Rigby & Peller is a British luxury lingerie brand and retailer. The company was founded in 1939 by Gita Peller, a Jewish Hungarian refugee who settled in London, and Bertha Rigby, an English corsetière, with a shop in South Molton Street in London's West End. As of 2011, they had seven stores as well as a website.

== History ==

In 1960, the company began providing bespoke undergarments to the Queen of the United Kingdom; they subsequently provided their products to Queen Elizabeth the Queen Mother, Queen Elizabeth II, Princess Margaret, Countess of Snowdon, Diana, Princess of Wales, Princess Beatrice of York and Princess Eugenie of York, as well as other members of the extended royal family. In addition to the royal family, the company has also sold products to Hollywood actresses, such as Gwyneth Paltrow and Scarlett Johansson, and musicians, such as Lady Gaga. Another notable supporter of Rigby & Peller was magazine editor Isabella Blow, who would sometimes wear the company's brassieres as outerwear in public. As of 11 January 2018 they have lost their Royal warrant due to a autobiographical book written by June Kenton titled Storm in D-Cup and published in 2017 advising about her trips to Buckingham Palace.

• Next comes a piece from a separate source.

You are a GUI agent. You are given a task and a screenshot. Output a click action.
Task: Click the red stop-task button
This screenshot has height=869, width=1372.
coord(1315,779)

In 1982, Rigby & Peller was purchased for £20,000 by June Kenton and her husband Harold. They were assisted in the management of the company by their children, Jill Kenton and David Kenton. In 2011 Van de Velde N.V., a Belgian brassiere manufacturer, purchased a majority stake in Rigby & Peller. Van de Velde, which paid £8 million for an 87 per cent stake in the company, had previously supplied Rigby & Peller with some of their products. The cost of Rigby & Peller's brassieres ranges between £50 and £200 and they offer sizes up to a K cup. In the 21st century, the company has experienced some difficulty in competing with larger, better-known rivals and discount retailers.

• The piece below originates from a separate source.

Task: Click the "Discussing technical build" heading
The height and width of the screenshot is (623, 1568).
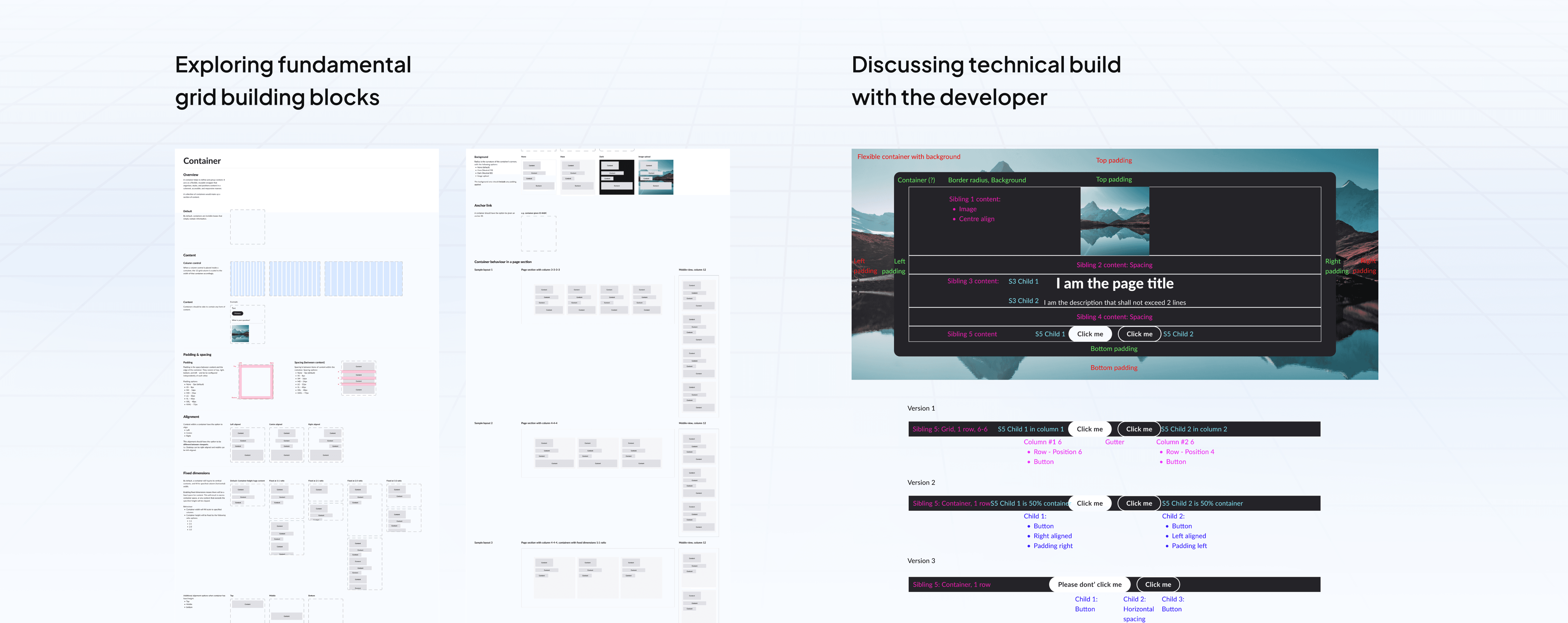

June Kenton has placed an emphasis on providing women with correctly fitting brassieres, and the company is known for its unique bra-fitting (fitting by eye). June has stated, "A tape measure doesn't say, for instance, 'she's big here with a narrow back.' It just gives you numbers. But we can look at what figure type you are and find the solution immediately." Although Kenton personally measured the royal family, she refuses to discuss the particular undergarments they wear.